Overnight stuff Topic

This post has a rating of , which is below the default threshold.
Portents of doom and destruction!
9/9/2010 2:08 PM
Posted by _hannibal_ on 9/9/2010 1:31:00 PM (view original):
Posted by ryrun on 9/9/2010 1:05:00 PM (view original):
Posted by davis on 9/9/2010 11:59:00 AM (view original):
I would assume that it is difficult to figure out, because that is true of most software/hardware problems that "randomly" pop up.  If it happened every night, it'd be easy to figure out.  The random ones are always the hardest to pin down, in my experience.

I understand the frustration, and in a way it is good - it shows how emotionally invested people are in their teams.  I just think that these problems are harder to solve than is generally acknowledged, and that people can be pretty unreasonable in terms of what they think they are entitled to in exchange for $10 or $12.
Nothing is "random" when you're talking about programming.  If you write the code, it'll execute the code... there isn't a lot of gray area.  Especially when you start talking about an error that is causing the entire process to either hang or terminate altogether - there should be plenty of error handling in place to either stop that from happening (and just skipping over the problematic game(s), then flagging them to be simmed later) or to send a detailed log of what in the world happened to bring the entire process to a halt.

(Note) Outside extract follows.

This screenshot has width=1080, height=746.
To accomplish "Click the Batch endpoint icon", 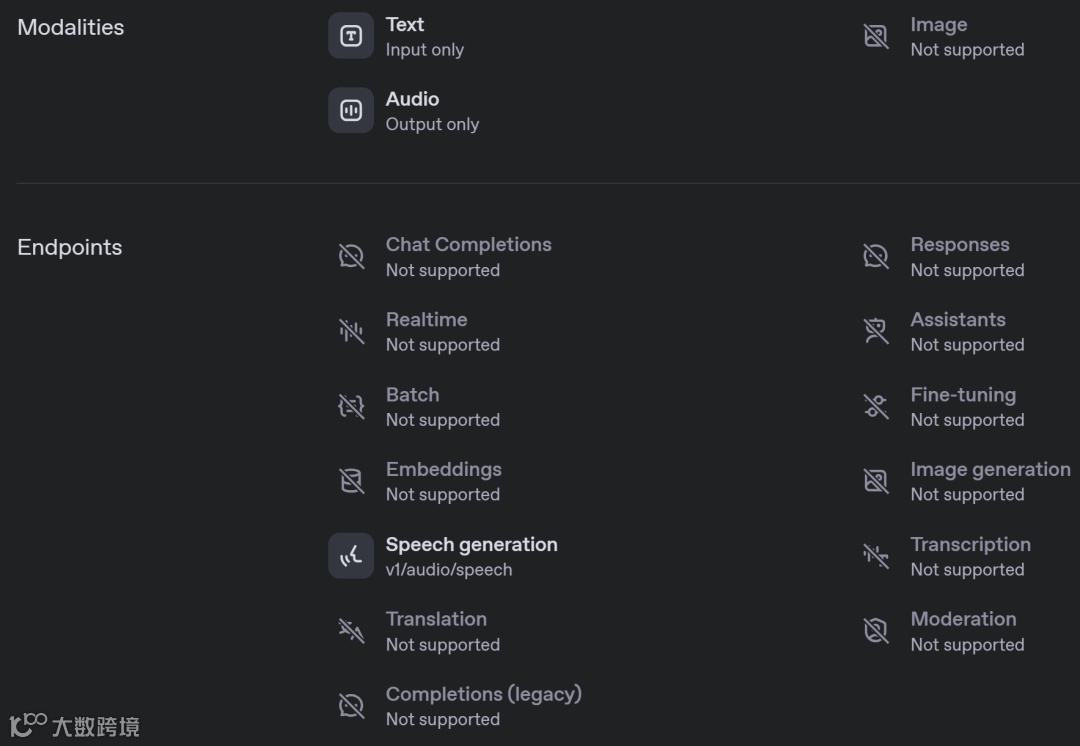I will (x=351, y=406).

Now if they are just overworking their servers or something along those lines, then they can just check their error/performance logs and come up with a plan for reducing the stress. 

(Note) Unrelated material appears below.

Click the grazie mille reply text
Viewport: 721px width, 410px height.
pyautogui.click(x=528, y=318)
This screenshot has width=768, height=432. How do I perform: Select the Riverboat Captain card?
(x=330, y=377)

Regardless, it really isn't that difficult to find and correct an issue that has been happening "for a while", especially one that happens two nights in a row... that should give you all of the info you need to figure out the cause and then you can get to work on the solution immediately.
If the problem is something causing the process to hang, how do you propose skipping over the problematic items?  You don't know they are problems until you run them and at that point, the process is hung.  Sure, you could start writing code to monitor the process from an external process and try to detect when it hangs and kill it; but that is not an insignificant piece of code in itself.  So is your time better spent tracking down the issue or writing complex work-arounds?  Is it cost effective to do either as opposed to having the process monitored manually?

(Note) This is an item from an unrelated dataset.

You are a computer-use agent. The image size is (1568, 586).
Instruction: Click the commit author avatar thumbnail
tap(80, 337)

Keep in mind that the process likely involves at least two machines, the application and the database server.  If more machines are involved, the complexity is upped even further.  The issue could be with the code, or it could be environmental.  Maybe the temp space on the machines is filling up causing a reboot.  Maybe the transaction is open too long causing database to run low on memory or rollback log space.  If the problem is in code tracking it down is more difficult because of the heavy use of random numbers in the program.  Run it with one set of random numbers, everything's fine.  Try another, it goes boom.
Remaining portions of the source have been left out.